I know if one wants to interpolate between nonmatching meshes with same dimension, one can use `nmm_interpolation_data` to specify this interpolation data. But can I interpolate a function from 2D to 3D?

Thank you for any help!

First

Yes, you can, see for instance: dolfinx/python/test/unit/fem/test_interpolation.py at main · FEniCS/dolfinx · GitHub

Hi dokken,

Thank you for your prompt response! I guess I haven’t made myself clear. If I understand the function `create_nonmatching_meshes_interpolation_data` correctly, it interpolates a function that defines on a 2D mesh into a surface in a 3D mesh, where these two surfaces shares the same coordinates.

However, what I want to do will require this function defined on 2D mesh to be equaly interpolated onto all cross-sections of the 3D mesh. Will it be possible to do so?

Extending 2D data in 3D is not trivial.
What I would do is:
map 2D data to surface in 3D, then extend the data.
Of course this depends on how you define your 3D grid, a minimal example of what kind of grids you want to use would be helpful.

Another possibility would be to “move” the slice along the 3D grid and interpolate it at various positions (this would be expensive).

Hi dokken, sorry for the late reply and here is a minimal example.

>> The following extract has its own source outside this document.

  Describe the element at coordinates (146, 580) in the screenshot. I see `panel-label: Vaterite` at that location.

``````import dolfinx.io.gmshio as gmshio
from mpi4py import MPI
from dolfinx import mesh, fem, io
import pygmsh
import numpy as np

# Create 2d mesh of a unit square
domain_2d = mesh.create_unit_square(MPI.COMM_WORLD, 8, 8, mesh.CellType.quadrilateral)
# Use pygmsh to generate 1/8 of a cylinder with tetrahedron mesh
with pygmsh.geo.Geometry() as geom:
p1 = geom.add_point([0.0, 0.0, 0.0], 0.1)
p2 = geom.add_point([1.0, 0.0, 0.0], 0.1)
p3 = geom.add_point([1.0, 1.0, 0.0], 0.1)
p4 = geom.add_point([0.0, 1.0, 0.0], 0.1)

cl = geom.add_curve_loop([l1, l2, l3, l4])

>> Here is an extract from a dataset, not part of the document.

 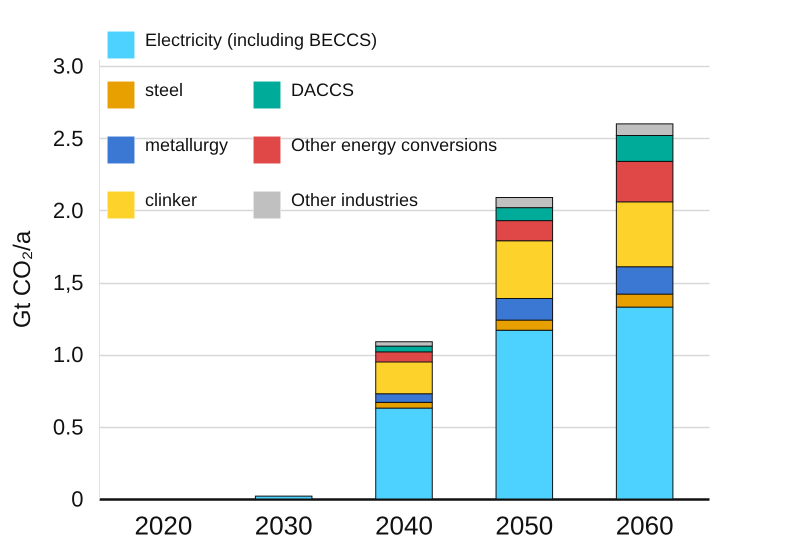 I want to click on x-tick-label: 2020, so click(x=163, y=525).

left, cylinder, lateral = geom.revolve(plane, [0.0, 1.0, 0.0], [0.0, 0.0, 0.0], -0.5 * np.pi)
geom.generate_mesh()
pygmsh.write("cylinder.msh")

domain_3d, cell_markers, facet_markers = gmshio.read_from_msh("cylinder.msh", MPI.COMM_WORLD, gdim=3)

# Define function spaces
V_2d = fem.functionspace(domain_2d, ("CG", 1))
V_3d = fem.functionspace(domain_3d, ("CG", 1))

# Define a function in 2d
u_2d = fem.Function(V_2d)
u_expr = lambda x: 1 + x[0] ** 2 + 2 * x[1] ** 2
u_2d.interpolate(u_expr)

# Define the interpolation data between non-matching meshes
interpolation_data = fem.create_nonmatching_meshes_interpolation_data(domain_3d._cpp_object, V_3d.element, domain_2d._cpp_object)

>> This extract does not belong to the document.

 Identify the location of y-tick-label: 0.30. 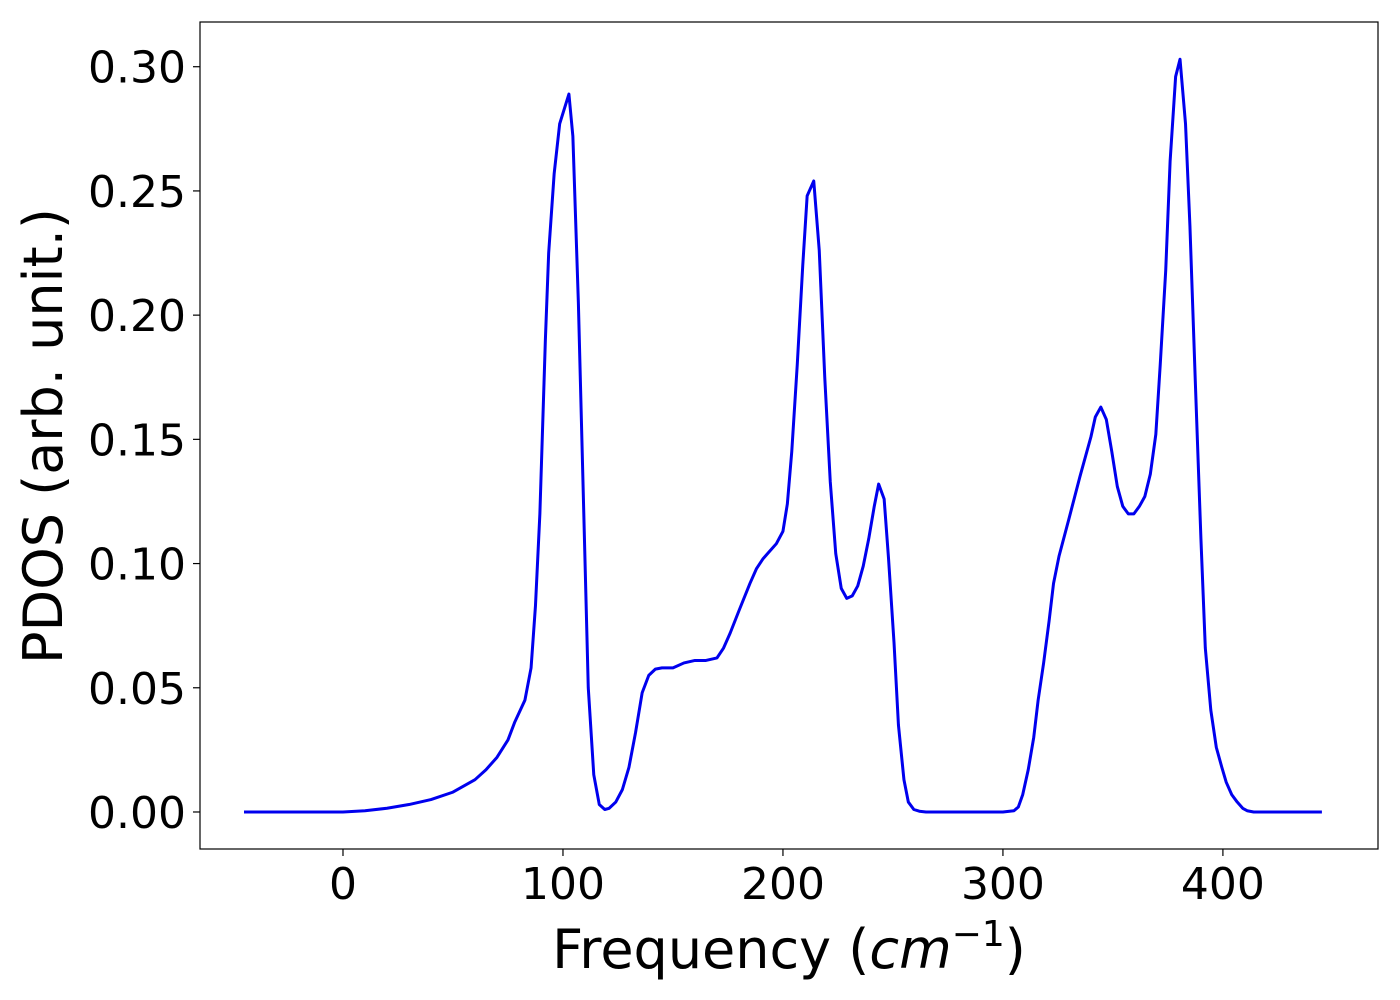
(137, 68).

# Create the function in 3d function space and interpolate
u_3d = fem.Function(V_3d)
u_3d.interpolate(u_2d, nmm_interpolation_data = interpolation_data)

# Write to .xdmf file and view in paraview:

if not os.path.exists("mve"):
os.makedirs("mve")

with io.XDMFFile(MPI.COMM_WORLD, "mve/u_2d.xdmf", "w") as file:
file.write_mesh(domain_2d)
file.write_function(u_2d)

with io.XDMFFile(MPI.COMM_WORLD, "mve/u_3d.xdmf", "w") as file:
file.write_mesh(domain_3d)
file.write_function(u_3d)
``````

The result is as follows

As one can see that this interpolation works perfectly for the plane z=0 (front face). What I would like to do is to interpolate this to all cross-sections of this cylinder, i.e. the function `u_3d` is axisymmetric with respect to y-axis.